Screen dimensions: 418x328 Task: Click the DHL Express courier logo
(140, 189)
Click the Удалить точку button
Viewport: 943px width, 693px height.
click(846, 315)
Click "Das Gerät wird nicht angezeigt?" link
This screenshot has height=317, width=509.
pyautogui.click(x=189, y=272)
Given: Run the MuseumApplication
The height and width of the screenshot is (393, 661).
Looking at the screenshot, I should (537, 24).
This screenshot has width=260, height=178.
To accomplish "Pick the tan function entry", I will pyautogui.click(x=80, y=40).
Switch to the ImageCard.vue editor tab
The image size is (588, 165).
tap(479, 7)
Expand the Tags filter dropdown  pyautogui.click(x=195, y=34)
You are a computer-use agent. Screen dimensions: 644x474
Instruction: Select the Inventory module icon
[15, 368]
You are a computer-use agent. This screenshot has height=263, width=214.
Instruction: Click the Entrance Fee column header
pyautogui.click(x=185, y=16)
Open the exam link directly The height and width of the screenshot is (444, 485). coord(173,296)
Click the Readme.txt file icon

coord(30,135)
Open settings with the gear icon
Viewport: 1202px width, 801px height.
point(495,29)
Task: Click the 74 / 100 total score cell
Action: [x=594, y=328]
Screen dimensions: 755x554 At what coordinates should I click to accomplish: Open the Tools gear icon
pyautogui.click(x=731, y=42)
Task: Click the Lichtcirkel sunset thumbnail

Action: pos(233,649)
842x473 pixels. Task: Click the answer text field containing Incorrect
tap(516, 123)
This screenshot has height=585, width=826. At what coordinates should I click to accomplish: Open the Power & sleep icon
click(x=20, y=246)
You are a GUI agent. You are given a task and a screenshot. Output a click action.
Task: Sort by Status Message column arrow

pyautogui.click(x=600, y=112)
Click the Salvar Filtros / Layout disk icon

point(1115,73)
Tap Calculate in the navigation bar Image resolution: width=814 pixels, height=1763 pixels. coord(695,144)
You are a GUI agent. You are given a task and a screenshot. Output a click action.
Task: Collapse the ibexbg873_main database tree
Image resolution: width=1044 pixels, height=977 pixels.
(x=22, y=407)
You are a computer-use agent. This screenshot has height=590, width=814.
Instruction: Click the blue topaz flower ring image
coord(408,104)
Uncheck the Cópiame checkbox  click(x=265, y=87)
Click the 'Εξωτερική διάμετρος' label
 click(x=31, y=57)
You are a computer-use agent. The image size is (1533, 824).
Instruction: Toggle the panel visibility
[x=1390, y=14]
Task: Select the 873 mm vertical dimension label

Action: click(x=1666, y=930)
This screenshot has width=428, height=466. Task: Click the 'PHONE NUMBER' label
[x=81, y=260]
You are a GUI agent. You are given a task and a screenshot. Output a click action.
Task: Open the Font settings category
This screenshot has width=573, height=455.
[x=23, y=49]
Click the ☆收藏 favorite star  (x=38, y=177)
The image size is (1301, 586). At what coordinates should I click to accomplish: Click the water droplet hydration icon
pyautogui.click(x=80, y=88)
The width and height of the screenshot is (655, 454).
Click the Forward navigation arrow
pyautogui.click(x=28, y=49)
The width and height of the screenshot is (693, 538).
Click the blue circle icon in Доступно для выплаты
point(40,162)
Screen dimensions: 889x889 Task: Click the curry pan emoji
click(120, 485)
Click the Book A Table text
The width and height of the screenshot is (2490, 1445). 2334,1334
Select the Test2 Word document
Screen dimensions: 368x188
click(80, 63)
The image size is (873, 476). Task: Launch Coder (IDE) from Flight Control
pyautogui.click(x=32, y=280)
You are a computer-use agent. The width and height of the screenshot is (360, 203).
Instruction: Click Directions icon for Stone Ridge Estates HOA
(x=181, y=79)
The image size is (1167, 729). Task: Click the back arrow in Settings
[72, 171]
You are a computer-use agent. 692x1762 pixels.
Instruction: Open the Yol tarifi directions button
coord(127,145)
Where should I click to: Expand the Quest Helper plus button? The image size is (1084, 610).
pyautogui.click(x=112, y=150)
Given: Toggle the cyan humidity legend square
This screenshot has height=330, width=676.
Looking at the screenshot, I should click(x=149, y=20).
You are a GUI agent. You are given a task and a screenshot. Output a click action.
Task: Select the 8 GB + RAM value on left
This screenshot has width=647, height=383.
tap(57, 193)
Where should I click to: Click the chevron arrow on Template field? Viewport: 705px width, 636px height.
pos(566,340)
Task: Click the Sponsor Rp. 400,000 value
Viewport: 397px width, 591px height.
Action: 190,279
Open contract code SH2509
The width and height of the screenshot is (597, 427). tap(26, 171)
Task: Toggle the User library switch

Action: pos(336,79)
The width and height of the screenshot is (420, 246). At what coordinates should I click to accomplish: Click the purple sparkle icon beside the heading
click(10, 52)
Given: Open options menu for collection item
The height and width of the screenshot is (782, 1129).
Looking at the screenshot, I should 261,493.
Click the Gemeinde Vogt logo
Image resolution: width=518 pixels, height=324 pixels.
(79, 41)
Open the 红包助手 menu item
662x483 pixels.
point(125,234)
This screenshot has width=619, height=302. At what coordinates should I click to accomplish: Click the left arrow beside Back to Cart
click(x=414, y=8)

-----

**YOUR OBJECTIVE:** Copy the entries above exactly, from the very first line up to and including the line with "Expand the Tags".

**FINISHED EXERCISE:**
Screen dimensions: 418x328 Task: Click the DHL Express courier logo
(140, 189)
Click the Удалить точку button
Viewport: 943px width, 693px height.
click(846, 315)
Click "Das Gerät wird nicht angezeigt?" link
This screenshot has height=317, width=509.
pyautogui.click(x=189, y=272)
Given: Run the MuseumApplication
The height and width of the screenshot is (393, 661).
Looking at the screenshot, I should (537, 24).
This screenshot has width=260, height=178.
To accomplish "Pick the tan function entry", I will pyautogui.click(x=80, y=40).
Switch to the ImageCard.vue editor tab
The image size is (588, 165).
tap(479, 7)
Expand the Tags filter dropdown  pyautogui.click(x=195, y=34)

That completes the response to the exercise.